Its about distributed decision making. Its not a book about making money from the stockmarket, its about optimal decision making by the market. Indeed, the whole point is that markets are "smarter" than any individual who participates in them. Its actually an idea in opposition to the view that individuals can stand to "beat" the market by rejecting conventional wisdom. But furthermore, the fact the market makes "wise" decisions doesn't necessarily equate with anyone getting rich or otherwise getting what they want either.
I don't think you've actually read the book.
Plays violent online games as: Nerfherder76
This actually has nothing to do with the CLT. The CLT is a statement about the distribution of a sample average in relation to the population average.
OTOH, TFA is about information markets, which concerns comparisions between the average of people's forecasts of events, and the "true" (or natural) frequency of events. We are not comparing a sample average to a population average. (In other words, to apply the CLT here, we'd make a statement comparing the average forecast of 100 people to the average forecast that would be made by all the people in the population. We're absolutely not doing that.)
Instead, the concept to discuss here is what is sometimes called calibration. This is a concept used to measure the accuracy of forecasters (such as meterologists). It works like this: say we look at all the days a weatherman said "chance of rain is 30%". Then, we'd hope to see rain on around 30% of those days in order for that kind of prediction to be accurate. Calibration (roughly) asks: How accurate were all such statements that were made by the weatherman? (I.e., check "chance of rain 0%", 10%, 20%, etc... looking at each subsample of his forecasts.)
Here (pdf) is a randomly chosen article on this kind of calibration.
For those that read TFA, did you see the graph? Calibration asks for those two lines to overlap.
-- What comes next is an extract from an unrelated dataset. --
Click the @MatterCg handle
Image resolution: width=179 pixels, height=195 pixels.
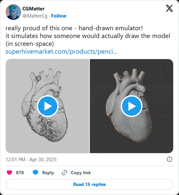coord(35,16)
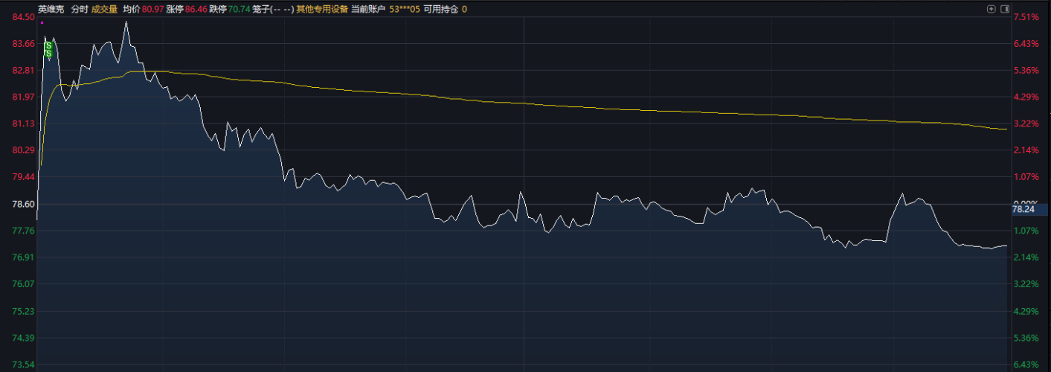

Whether they do or not has nothing to do with the Central Limit Theorem.
CmdrTaco has been trying to do this for years with his comment moderation system. I think a key problem is that he dosen't use a big enough sample size. It only takes a few people to moderate a comment up to the highest level. The rules of crowd wisdom state that the larger your sample size, the more likely you are to arrive at the "correct" answer. Granted, with something like a story comment, there is no "correct" answer, only interesting and relevant responses. CmdrTaco's goal was not to tease out the interesting comments though, it was to filter out the irrelevant and wasteful spam.
In essence, CmdrTaco had no choice. Spam was starting to choke slashdot comments and making them less than useful. The moderation system saved the comment system, but didn't, as many people assume that it should have done, make the comments more interesting.
I believe that if the prevailing attitude among slashdot developers is to "weed out the spam", we'll see a slow decline of slashdot's popularity until it's made irrelevant by RSS feed aggregators.
IMHO, the attitude *SHOULD* be to exploit slashdot's major differentiator over simple aggregators, which is the community it has created. In other words, they should invert the "weed out the spam" attitude into a "make the comments more interesting" attitude. It's a subtle difference and, on the face of it, it would appear that one begets the other. I contend that weeding out spam does not make comments more interesting and conversely, making comments more interesting won't weed out the spam. Thus we come to the root of the problem, two crosswise goals.
CmdrTaco has to worry about the system from a performance standpoint. Weeding out the spam means less bandwidth and storage costs. That's immediate ROI, and a good thing on many levels. The community, however, needs more than 1,2,3,4 or 5 to determine what comments to read and which to ignore, to make them interesting. I can conjecture at a few ideas that would make it better, but I do not know the ultimate solution, and I doubt anyone else does either. I believe the problem requires more than just CmdrTaco playing whack-a-mole with ideas, meta-ideas and meta-meta-ideas etc. It requires serious PhD dissertation level study.